* **Task goal**: Give back each line of the data exactly.

(Stored data)
◇ ◇ ◇

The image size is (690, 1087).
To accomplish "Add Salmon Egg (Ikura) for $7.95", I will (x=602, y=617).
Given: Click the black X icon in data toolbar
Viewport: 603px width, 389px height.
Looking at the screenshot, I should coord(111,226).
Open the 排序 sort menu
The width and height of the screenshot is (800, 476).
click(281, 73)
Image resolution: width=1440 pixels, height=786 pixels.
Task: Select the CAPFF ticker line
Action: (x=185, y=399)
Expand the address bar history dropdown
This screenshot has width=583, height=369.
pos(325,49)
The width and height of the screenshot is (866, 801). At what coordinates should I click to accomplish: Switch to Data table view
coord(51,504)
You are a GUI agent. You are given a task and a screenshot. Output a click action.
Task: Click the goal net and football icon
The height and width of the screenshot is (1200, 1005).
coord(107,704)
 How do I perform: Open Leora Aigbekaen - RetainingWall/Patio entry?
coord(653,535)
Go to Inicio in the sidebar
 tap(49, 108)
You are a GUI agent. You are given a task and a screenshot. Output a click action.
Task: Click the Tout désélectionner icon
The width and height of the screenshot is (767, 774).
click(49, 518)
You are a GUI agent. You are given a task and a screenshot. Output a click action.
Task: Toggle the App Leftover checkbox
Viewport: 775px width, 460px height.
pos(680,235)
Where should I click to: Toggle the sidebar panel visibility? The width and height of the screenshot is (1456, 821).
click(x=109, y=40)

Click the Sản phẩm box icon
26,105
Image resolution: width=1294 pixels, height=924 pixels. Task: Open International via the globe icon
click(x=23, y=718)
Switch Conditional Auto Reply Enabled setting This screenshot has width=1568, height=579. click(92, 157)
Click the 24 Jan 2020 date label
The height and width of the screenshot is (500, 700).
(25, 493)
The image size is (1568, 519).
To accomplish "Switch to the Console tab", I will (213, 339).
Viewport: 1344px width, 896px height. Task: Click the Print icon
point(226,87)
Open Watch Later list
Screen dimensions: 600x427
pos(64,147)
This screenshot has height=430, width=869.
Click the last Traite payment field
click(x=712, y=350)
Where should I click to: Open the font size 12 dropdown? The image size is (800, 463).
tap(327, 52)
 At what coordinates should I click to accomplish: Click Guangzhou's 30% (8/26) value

◇ ◇ ◇

* **Answer for this exercise**:
The image size is (690, 1087).
To accomplish "Add Salmon Egg (Ikura) for $7.95", I will (x=602, y=617).
Given: Click the black X icon in data toolbar
Viewport: 603px width, 389px height.
Looking at the screenshot, I should coord(111,226).
Open the 排序 sort menu
The width and height of the screenshot is (800, 476).
click(281, 73)
Image resolution: width=1440 pixels, height=786 pixels.
Task: Select the CAPFF ticker line
Action: (x=185, y=399)
Expand the address bar history dropdown
This screenshot has width=583, height=369.
pos(325,49)
The width and height of the screenshot is (866, 801). At what coordinates should I click to accomplish: Switch to Data table view
coord(51,504)
You are a GUI agent. You are given a task and a screenshot. Output a click action.
Task: Click the goal net and football icon
The height and width of the screenshot is (1200, 1005).
coord(107,704)
 How do I perform: Open Leora Aigbekaen - RetainingWall/Patio entry?
coord(653,535)
Go to Inicio in the sidebar
 tap(49, 108)
You are a GUI agent. You are given a task and a screenshot. Output a click action.
Task: Click the Tout désélectionner icon
The width and height of the screenshot is (767, 774).
click(49, 518)
You are a GUI agent. You are given a task and a screenshot. Output a click action.
Task: Toggle the App Leftover checkbox
Viewport: 775px width, 460px height.
pos(680,235)
Where should I click to: Toggle the sidebar panel visibility? The width and height of the screenshot is (1456, 821).
click(x=109, y=40)

Click the Sản phẩm box icon
26,105
Image resolution: width=1294 pixels, height=924 pixels. Task: Open International via the globe icon
click(x=23, y=718)
Switch Conditional Auto Reply Enabled setting This screenshot has width=1568, height=579. click(92, 157)
Click the 24 Jan 2020 date label
The height and width of the screenshot is (500, 700).
(25, 493)
The image size is (1568, 519).
To accomplish "Switch to the Console tab", I will (213, 339).
Viewport: 1344px width, 896px height. Task: Click the Print icon
point(226,87)
Open Watch Later list
Screen dimensions: 600x427
pos(64,147)
This screenshot has height=430, width=869.
Click the last Traite payment field
click(x=712, y=350)
Where should I click to: Open the font size 12 dropdown? The image size is (800, 463).
tap(327, 52)
 At what coordinates should I click to accomplish: Click Guangzhou's 30% (8/26) value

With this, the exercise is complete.